Assignment
A single number is expected: the count of lines in the records below that contain "dimensions".

Data for this exercise
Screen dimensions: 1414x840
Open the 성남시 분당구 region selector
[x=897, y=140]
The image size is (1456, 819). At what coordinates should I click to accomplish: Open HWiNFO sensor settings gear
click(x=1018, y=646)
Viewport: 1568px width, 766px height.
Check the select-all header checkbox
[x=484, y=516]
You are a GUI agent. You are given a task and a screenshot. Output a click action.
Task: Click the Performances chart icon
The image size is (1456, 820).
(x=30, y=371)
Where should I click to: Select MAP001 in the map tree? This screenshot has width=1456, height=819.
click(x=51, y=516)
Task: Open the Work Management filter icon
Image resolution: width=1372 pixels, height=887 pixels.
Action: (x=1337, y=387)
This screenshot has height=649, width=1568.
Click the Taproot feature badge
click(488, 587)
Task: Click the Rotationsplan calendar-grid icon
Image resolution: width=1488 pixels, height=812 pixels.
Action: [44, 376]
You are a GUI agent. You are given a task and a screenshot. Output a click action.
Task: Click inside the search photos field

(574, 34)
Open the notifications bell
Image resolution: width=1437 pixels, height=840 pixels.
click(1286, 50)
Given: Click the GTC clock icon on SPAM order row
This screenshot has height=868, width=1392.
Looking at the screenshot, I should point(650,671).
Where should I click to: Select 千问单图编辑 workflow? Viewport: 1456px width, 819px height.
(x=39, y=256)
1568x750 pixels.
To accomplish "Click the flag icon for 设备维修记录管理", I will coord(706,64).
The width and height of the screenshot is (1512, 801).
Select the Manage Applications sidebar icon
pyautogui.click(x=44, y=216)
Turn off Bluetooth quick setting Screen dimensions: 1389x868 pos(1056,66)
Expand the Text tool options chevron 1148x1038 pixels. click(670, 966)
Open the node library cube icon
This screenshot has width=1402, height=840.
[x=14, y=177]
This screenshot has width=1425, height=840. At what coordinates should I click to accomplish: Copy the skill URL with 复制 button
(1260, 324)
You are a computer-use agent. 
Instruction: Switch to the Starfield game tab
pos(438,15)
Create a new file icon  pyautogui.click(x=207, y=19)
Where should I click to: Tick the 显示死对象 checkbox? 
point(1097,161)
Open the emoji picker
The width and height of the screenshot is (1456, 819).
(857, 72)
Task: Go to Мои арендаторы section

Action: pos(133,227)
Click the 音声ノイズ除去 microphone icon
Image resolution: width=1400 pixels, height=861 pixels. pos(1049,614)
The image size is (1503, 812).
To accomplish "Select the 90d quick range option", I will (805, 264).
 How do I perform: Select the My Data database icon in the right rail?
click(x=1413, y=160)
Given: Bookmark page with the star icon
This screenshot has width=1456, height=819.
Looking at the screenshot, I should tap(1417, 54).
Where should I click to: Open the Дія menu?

Exercise solution
2